▸ Job
Please list each row below that contains the string "dimensions", counting only matches in the same case.

(Click-target data)
□ □ □

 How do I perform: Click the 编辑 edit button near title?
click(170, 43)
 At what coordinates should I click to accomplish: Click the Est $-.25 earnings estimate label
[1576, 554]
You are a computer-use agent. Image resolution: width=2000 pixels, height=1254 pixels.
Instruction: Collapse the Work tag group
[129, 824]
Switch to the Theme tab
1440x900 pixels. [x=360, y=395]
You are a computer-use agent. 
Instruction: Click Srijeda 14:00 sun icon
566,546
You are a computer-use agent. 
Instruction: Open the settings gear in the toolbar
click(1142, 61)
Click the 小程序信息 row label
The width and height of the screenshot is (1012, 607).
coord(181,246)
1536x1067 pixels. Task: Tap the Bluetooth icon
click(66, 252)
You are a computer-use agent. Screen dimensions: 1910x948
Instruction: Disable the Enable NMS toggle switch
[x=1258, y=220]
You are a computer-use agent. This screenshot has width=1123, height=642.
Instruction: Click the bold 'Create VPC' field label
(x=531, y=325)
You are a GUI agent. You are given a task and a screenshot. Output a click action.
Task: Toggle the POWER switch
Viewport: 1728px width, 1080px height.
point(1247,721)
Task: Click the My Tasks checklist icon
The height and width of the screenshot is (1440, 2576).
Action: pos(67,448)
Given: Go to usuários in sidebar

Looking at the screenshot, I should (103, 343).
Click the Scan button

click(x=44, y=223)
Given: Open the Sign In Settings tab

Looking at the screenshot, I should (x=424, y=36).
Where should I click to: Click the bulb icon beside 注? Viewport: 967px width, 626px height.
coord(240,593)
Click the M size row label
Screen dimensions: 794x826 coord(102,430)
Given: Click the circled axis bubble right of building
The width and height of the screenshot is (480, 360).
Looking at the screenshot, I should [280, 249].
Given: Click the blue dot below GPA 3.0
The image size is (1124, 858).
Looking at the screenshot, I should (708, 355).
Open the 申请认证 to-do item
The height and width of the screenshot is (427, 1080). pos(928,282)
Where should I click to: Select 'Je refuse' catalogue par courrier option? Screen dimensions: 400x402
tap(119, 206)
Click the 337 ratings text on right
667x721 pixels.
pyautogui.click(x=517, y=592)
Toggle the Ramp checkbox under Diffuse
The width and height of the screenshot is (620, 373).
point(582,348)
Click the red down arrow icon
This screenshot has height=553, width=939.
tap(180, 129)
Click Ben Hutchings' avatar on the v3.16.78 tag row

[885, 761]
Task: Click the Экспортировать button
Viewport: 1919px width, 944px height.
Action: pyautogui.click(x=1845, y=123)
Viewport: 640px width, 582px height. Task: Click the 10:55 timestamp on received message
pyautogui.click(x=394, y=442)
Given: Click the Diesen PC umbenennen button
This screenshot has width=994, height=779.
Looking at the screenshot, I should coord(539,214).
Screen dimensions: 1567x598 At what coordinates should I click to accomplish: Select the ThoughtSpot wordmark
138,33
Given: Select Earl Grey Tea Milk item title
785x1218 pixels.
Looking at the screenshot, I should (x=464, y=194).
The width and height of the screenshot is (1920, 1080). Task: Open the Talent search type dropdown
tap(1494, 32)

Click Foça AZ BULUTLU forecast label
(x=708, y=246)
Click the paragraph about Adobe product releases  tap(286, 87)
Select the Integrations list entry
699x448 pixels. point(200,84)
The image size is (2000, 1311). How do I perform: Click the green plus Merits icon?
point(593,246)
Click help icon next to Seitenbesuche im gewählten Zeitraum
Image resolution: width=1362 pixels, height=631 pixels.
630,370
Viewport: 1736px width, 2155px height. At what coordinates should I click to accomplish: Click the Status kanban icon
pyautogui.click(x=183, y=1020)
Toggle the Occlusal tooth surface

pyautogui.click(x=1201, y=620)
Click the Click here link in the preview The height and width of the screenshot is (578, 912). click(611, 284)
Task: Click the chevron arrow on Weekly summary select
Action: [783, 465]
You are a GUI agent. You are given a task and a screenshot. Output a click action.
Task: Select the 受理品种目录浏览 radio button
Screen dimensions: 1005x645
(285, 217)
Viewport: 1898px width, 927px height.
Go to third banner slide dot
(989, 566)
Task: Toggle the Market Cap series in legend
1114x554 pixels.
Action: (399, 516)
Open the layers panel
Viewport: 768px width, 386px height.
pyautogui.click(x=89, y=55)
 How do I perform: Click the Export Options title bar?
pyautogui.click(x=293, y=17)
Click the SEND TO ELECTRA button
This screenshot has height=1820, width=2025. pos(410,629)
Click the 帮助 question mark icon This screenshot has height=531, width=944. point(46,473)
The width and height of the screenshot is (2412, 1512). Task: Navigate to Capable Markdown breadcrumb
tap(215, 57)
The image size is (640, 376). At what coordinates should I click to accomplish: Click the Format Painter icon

□ □ □

▸ Result of the task
You are a computer-use agent. Screen dimensions: 1910x948
Screen dimensions: 794x826 coord(102,430)
Where should I click to: Select 'Je refuse' catalogue par courrier option? Screen dimensions: 400x402
Screen dimensions: 1567x598 At what coordinates should I click to accomplish: Select the ThoughtSpot wordmark
Screen dimensions: 1005x645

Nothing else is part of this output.